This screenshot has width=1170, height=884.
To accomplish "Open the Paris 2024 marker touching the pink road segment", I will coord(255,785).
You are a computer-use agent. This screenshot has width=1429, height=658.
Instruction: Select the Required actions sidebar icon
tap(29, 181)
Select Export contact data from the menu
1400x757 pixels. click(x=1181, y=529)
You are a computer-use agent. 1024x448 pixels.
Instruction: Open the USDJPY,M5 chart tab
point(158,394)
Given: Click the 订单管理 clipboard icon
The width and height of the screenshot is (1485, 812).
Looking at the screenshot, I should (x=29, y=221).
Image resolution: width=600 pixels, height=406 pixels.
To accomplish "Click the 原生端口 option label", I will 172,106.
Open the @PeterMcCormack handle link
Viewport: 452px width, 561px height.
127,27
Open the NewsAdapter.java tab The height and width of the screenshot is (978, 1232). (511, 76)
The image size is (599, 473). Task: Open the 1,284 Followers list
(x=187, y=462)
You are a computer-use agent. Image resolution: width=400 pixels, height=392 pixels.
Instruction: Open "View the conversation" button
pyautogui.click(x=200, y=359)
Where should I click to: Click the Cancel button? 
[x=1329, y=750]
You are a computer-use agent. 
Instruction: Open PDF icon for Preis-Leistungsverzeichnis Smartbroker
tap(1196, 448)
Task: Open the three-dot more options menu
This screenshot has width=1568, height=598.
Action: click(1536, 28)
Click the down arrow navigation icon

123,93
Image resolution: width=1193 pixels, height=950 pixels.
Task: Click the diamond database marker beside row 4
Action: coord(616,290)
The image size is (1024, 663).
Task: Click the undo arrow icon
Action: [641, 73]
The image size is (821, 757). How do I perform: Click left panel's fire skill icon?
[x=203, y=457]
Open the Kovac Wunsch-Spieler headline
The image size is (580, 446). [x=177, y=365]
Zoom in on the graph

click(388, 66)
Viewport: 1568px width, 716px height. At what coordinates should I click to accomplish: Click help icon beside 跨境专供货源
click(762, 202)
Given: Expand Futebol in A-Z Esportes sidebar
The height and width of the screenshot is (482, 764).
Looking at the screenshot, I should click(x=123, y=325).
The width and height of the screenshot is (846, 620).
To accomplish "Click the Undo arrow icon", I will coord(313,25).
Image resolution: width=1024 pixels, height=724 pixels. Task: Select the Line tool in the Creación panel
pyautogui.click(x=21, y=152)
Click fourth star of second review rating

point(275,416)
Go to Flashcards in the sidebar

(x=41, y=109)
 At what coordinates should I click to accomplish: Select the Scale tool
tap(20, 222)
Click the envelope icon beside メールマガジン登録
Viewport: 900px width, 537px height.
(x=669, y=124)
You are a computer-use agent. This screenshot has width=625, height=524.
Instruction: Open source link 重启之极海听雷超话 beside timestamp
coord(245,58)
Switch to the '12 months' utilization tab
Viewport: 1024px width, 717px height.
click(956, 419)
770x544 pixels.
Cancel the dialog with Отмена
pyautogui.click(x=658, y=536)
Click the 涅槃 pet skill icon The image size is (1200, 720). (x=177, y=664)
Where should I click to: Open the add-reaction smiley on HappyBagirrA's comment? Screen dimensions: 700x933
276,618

● ● ●

# [Directions for this task]
Starting with the line that contains "At what coordinates should I click to accomplish: Select", print each line through the last one in the listing. Include both end lines and add nothing.

# [Result of the exercise]
 At what coordinates should I click to accomplish: Select the Scale tool
tap(20, 222)
Click the envelope icon beside メールマガジン登録
Viewport: 900px width, 537px height.
(x=669, y=124)
You are a computer-use agent. This screenshot has width=625, height=524.
Instruction: Open source link 重启之极海听雷超话 beside timestamp
coord(245,58)
Switch to the '12 months' utilization tab
Viewport: 1024px width, 717px height.
click(956, 419)
770x544 pixels.
Cancel the dialog with Отмена
pyautogui.click(x=658, y=536)
Click the 涅槃 pet skill icon The image size is (1200, 720). (x=177, y=664)
Where should I click to: Open the add-reaction smiley on HappyBagirrA's comment? Screen dimensions: 700x933
276,618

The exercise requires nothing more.